Para o Yoga como formulado por Patanjali (200 a.C. — 400 d.C), tido como o primeiro a sistematizar essa filosofia prática, as asánas (posturas) e os pranayamas (exercícios respiratórios), dentre outras técnicas, visam à preparação para a meditação e aspirações mais profundas de libertação, como o samadhi.
Pode-se buscar o yoga para melhorar a flexibilidade, para lidar melhor com as ansiedades do dia a dia, mas esse não é o objetivo de toda a metodologia; e, para quem está começando, considero interessante conhecer o sistema para observar qual será sua experiência pessoal e até onde você irá.
O Yoga é um darsána (sistema filosófico) e cabe considerá-lo no seu aspecto não normativo. Yoga não é religião. Yoga é utilizar um sistema filosófico para se voltar para dentro. No Yoga, o objeto é o próprio sujeito.

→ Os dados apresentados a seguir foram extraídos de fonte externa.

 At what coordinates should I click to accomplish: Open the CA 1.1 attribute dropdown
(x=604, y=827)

Há sim uma ligação com o budismo em suas origens (via hinduísmo) e quem conhece os dois sistemas observa a relação: tanto o yoga quanto o budismo têm por objetivo libertar o homem do sofrimento.

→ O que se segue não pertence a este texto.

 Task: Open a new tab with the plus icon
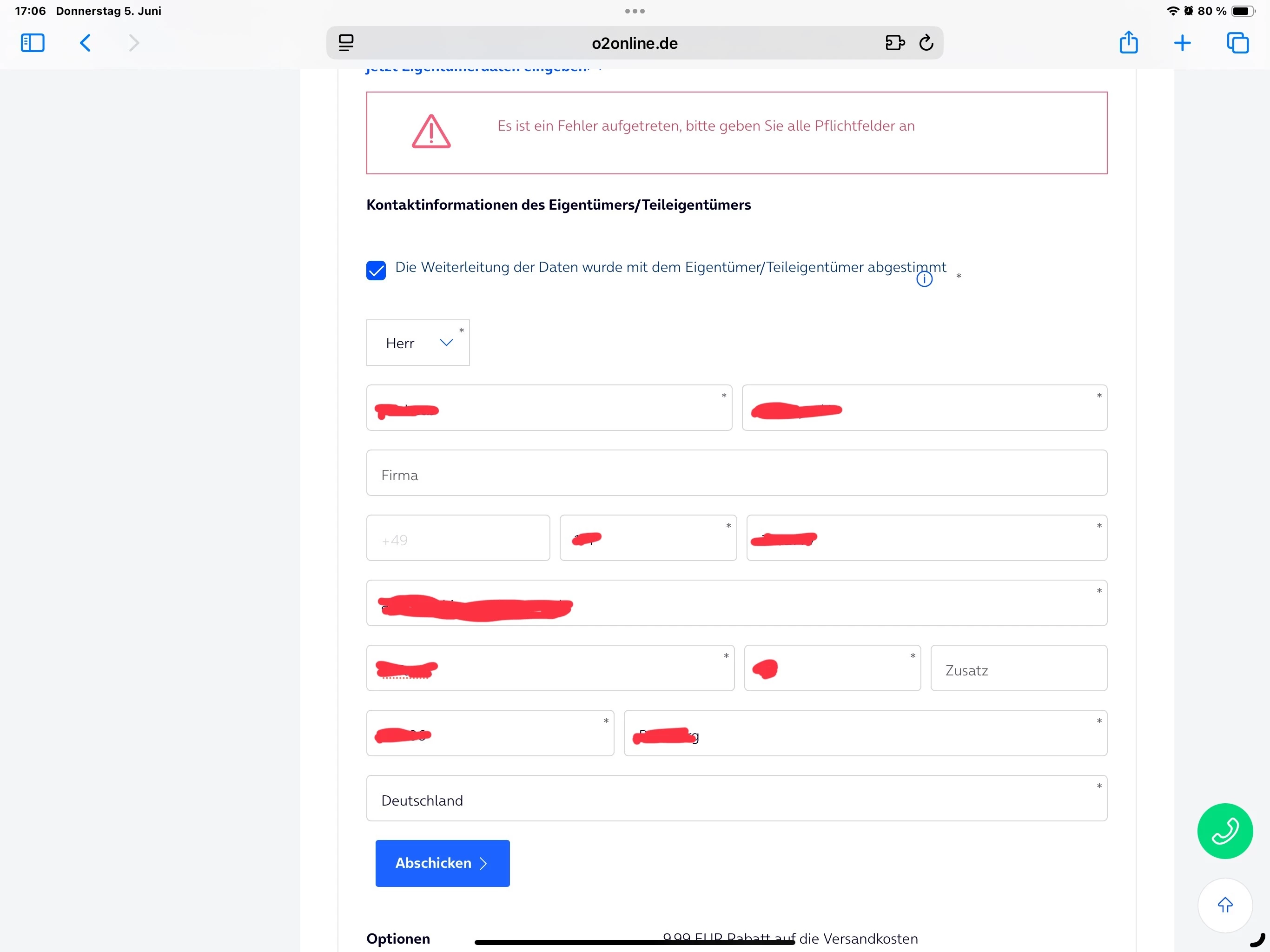pos(1182,43)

O objetivo do Yoga não é curar doenças, embora possa ter efeitos benéficos para alguma condição. Trata-se de uma prática integrada com objetivo do bem-viver. Pode-se praticar o yoga tendo em vista alguns benefícios, mas o yoga é uma filosofia de vida e não um tratamento.
A experiência com o Yoga é pessoal. Dentro dos limites do bom senso, cada um entra em contato com as técnicas e absorve o que é melhor para si, o que consegue, o que faz sentido naquele momento de vida.
Mas cabe saber o objetivo do método que, em resumo, entende que o homem acaba se identificando com o que é passageiro, com os sofrimentos inerentes à luta pela sobrevivência; cabendo, portanto, libertá-lo.